Another moment and he said, “Uh, it’s this way,” and she rolled her eyes and backtracked to follow him.
They approached the ballroom with mutual trepidation in a hallway without electricity or windows; just outside the door she stopped him, hesitated on the right words. “Drew, it’s gonna be bad in there.”
He nodded. He didn’t ask her how she knew. He opened the door.
Sobbing, that’s what they found. Huddled tourists in distinct groups, one of which bent over a body too small to bear. Not far away, the medium lay on the floor, hands crossed neatly over her stomach and her silk scarf placed over her face. Beth sat cross-legged beside her, her long face drawn with sorrow.
“Beth!” Drew said, and ran in to her. She had reached her feet by the time he got there, and threw her arms around him.
I thought so.
Beth quickly pulled away, taking Garrie’s arm with a less than gentle grip. “I didn’t know,” she said, as if in confession. “I didn’t know they could do anything like this.”
“It wasn’t just them,” Garrie said, but didn’t try to explain. Not now. Not with those small legs just barely showing from behind those who cried together. She forced her gaze away, taking in clean floors and walls and windows, everything sparkling... effluvia blasted away by her cleansing storm. “Where’s Lucia?”
Beth didn’t seem to hear her. “Can’t you... I don’t know... help somehow?”
Garrie sn
orted. “Do I look like I can —” She cut herself off.

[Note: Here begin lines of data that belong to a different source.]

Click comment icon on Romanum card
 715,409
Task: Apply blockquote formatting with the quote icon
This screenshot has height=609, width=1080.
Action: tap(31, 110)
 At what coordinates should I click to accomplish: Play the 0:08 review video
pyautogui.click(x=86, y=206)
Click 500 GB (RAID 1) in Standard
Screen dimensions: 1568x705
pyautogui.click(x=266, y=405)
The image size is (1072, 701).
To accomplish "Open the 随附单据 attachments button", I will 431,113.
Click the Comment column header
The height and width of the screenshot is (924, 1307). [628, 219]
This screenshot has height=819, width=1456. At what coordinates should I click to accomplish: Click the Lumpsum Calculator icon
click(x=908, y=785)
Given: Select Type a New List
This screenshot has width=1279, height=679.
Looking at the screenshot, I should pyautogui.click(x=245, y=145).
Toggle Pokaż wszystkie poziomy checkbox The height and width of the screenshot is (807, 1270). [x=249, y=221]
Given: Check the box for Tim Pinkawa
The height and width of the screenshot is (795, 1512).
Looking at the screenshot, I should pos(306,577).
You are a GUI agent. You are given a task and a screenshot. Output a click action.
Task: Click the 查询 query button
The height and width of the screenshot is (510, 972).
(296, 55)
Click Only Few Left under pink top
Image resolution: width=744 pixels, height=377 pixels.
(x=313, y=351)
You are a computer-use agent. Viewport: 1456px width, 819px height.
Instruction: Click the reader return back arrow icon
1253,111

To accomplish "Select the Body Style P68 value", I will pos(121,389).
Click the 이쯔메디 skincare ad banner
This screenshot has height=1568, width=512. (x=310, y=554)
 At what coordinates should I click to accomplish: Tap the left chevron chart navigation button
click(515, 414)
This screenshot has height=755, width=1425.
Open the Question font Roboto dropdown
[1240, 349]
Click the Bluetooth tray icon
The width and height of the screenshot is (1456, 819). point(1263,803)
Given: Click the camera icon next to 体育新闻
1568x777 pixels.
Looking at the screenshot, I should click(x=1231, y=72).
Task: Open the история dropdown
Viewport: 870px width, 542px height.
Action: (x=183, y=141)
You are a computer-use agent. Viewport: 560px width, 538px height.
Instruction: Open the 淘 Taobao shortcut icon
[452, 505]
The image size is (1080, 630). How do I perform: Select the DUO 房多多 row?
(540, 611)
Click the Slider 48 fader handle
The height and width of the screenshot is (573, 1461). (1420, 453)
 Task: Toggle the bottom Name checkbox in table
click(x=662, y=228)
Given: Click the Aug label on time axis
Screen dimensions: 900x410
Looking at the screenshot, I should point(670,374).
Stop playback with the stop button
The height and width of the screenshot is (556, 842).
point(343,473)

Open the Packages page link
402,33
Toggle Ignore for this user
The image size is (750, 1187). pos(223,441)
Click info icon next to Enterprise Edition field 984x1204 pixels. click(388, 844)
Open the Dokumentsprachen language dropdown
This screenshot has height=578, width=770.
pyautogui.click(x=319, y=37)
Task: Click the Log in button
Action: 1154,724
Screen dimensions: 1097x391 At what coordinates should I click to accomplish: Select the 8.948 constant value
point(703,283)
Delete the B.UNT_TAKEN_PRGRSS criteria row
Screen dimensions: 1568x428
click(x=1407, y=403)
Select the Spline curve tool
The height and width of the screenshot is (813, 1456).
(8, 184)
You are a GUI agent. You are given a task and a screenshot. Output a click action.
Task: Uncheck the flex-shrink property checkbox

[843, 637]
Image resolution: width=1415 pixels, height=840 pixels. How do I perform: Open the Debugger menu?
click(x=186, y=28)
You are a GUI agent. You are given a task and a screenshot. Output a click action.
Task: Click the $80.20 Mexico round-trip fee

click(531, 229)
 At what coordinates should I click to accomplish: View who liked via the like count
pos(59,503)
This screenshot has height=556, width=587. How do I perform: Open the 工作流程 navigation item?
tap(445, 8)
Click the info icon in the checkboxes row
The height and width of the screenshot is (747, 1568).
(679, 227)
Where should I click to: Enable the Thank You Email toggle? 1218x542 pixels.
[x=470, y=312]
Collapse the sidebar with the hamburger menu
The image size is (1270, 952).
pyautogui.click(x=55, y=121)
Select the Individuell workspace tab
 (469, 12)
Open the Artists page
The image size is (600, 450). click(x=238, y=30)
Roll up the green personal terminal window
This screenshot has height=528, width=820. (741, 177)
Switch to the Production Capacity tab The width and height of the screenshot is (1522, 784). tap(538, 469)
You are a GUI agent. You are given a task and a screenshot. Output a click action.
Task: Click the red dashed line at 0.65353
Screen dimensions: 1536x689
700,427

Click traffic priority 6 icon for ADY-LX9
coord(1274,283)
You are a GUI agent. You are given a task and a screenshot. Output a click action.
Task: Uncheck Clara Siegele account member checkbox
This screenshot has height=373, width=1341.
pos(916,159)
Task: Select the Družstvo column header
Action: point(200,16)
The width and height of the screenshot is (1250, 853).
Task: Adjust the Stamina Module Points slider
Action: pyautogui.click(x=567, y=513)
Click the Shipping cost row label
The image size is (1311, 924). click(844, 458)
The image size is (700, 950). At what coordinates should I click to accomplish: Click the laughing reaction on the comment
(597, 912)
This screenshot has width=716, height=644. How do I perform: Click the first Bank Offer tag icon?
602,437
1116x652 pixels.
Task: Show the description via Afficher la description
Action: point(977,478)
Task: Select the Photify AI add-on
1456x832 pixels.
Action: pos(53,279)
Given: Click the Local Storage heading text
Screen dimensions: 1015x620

She would not say resurrect the dead where the others could hear it.
Beth turned to look at her, startling in a double-take. “Your hair!” She raised a hand, passing it beside Garrie’s head — not quite touching. “Where it used to be blue, it’s...”
“Still blue,” Drew said, leaning back to eye her, seeing her in the light for the first time. “But it’s... it’s —”
Garrie tugged the hair behind her ear, thus proving it was at least still there. “Whatever,” she said. “Where’s —”
Lucia.
Huddled in the foot well of the organ, that’s where. Her face hidden in her hands, rocking back and forth and back and forth, her hair a snarled mess and her shirt twisted.
“Lu!” Garrie ran to her, frightened all over again — crouching beside the foot well, shoving the knife and silk bundle aside, not quite bringing herself to touch Lucia, to pull her hands from her face.
Beth came up behind her. “She tried to protect us. She tried really, really hard. It worked for a while, too — I don’t know that any of us would have made it through without her. All those emotions...” She shuddered. “She kept them calm for a while, and then at the end... everything just went insane. We haven’t been able to reach her... we thought it best to give her some time.”
“We should have been together,” Drew said, a funny note to his voice. “Everything would have been different if we’d stuck together. And then you sent me away from you, and it didn’t do anyone any good anyway.”
“It kept you alive,” Garrie snapped, but held back anything more pointed, knowing he knew nothing of what had happened in the basement — not the prices they’d all paid, not loss. And with all the energy still coursing around in her body, affecting her reactions — affecting who knew what — she was in no position to lose control of herself.
But Drew didn’t get it. “Better than being alone in that hall?” he snorted. “I don’t think so.”
“You have no idea,” Garrie muttered, stepping back from Lucia. Give her some space. Just for a moment.
“No,” Drew agreed bitterly, as if that was just the point. “How could I?”